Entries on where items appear
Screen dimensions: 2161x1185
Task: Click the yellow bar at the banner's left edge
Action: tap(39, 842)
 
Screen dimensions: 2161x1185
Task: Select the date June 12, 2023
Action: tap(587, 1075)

_Work instructions_
Render every line of the rows above as a JSON list of strings, one string per line, and leave out the blank lines.

_Result_
[
  "Screen dimensions: 2161x1185",
  "Task: Click the yellow bar at the banner's left edge",
  "Action: tap(39, 842)",
  "Screen dimensions: 2161x1185",
  "Task: Select the date June 12, 2023",
  "Action: tap(587, 1075)"
]